Lets say I have an application and my application has been running for years requesting access of users. The application in question was requesting way more access then was needed or the application has been changed and no longer needs some of the scopes which it is requesting.
The offending scopes have been removed so new users are no longer prompted for access that we don't need.

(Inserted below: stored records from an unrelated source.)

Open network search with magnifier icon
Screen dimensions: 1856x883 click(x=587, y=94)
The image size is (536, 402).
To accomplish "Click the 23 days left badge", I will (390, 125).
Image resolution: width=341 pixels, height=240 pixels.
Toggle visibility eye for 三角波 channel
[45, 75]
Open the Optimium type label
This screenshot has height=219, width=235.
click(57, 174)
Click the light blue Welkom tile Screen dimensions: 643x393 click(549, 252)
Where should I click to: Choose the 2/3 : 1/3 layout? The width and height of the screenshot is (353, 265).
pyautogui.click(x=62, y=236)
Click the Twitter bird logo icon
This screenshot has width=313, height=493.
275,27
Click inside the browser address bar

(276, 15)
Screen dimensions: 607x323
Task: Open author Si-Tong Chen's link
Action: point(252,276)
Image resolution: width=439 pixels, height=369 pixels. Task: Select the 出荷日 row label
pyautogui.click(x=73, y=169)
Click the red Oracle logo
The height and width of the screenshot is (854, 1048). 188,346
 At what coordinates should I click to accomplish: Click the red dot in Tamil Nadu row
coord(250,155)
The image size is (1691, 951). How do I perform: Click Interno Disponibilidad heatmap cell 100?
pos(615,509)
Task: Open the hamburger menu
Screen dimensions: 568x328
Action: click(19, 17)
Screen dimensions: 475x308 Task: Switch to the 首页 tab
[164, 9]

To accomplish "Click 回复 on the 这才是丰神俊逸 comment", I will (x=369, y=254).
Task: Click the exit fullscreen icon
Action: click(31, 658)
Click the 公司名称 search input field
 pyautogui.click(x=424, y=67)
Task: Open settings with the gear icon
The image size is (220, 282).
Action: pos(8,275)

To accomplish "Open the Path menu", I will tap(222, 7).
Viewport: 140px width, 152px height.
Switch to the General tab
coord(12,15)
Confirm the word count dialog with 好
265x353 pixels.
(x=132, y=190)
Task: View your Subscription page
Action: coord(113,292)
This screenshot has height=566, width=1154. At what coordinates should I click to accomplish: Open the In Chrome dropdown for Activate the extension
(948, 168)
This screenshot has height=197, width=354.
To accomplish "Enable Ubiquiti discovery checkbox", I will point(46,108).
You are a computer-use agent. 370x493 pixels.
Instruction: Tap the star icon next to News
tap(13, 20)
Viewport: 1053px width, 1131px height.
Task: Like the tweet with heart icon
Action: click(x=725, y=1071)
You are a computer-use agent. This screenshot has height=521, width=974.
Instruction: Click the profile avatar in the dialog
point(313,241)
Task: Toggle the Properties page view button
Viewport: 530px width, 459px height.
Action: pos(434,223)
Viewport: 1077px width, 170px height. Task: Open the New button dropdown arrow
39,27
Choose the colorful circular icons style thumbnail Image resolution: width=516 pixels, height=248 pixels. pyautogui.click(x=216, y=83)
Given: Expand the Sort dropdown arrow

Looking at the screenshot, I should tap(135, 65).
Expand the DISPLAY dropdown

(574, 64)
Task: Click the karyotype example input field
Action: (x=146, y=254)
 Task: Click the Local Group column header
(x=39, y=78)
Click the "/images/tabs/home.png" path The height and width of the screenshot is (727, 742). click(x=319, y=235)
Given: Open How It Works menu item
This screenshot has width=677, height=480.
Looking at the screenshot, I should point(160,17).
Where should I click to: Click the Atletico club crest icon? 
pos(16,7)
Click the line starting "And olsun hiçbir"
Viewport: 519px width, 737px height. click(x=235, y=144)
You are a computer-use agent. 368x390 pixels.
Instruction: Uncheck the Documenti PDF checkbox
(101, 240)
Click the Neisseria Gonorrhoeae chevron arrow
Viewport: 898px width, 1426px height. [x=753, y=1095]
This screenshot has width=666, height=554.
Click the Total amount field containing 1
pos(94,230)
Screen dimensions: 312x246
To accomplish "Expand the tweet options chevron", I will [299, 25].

However we now have a number of older users whose refresh tokens grant us access which we don't need. I would like to fix this by removing the no longer needed scopes from there authorization. The easiest solution would probably be to just revoke their tokens and require that they re-authorize, however i think this would be unacceptable to the customers.
Examples of scopes :
https://www.googleapis.com/auth/analytics View and manage your Google Analytics data
The application is asking for full access. The application doesn't need full access
https://www.googleapis.com/auth/analytics.readonly View your Google Analytics data
Is it possible to remove scopes from authorization? I know it's possible to request additional permissions but i haven't been able to find a way of removing excessive permissions.
No it isn't possible.
Scopes aren't nested. So although logically analytics.readonly is a subset of analytics, that's not how they are viewed internally. Thus there is no downgrade from analytics to analytics.readonly, as they are completely separate scopes. Therefore, since you must go through the additional-scopes process to acquire analytics.readonly, you might as well revoke the existing token, that being the only way to remove the existing analytics grant.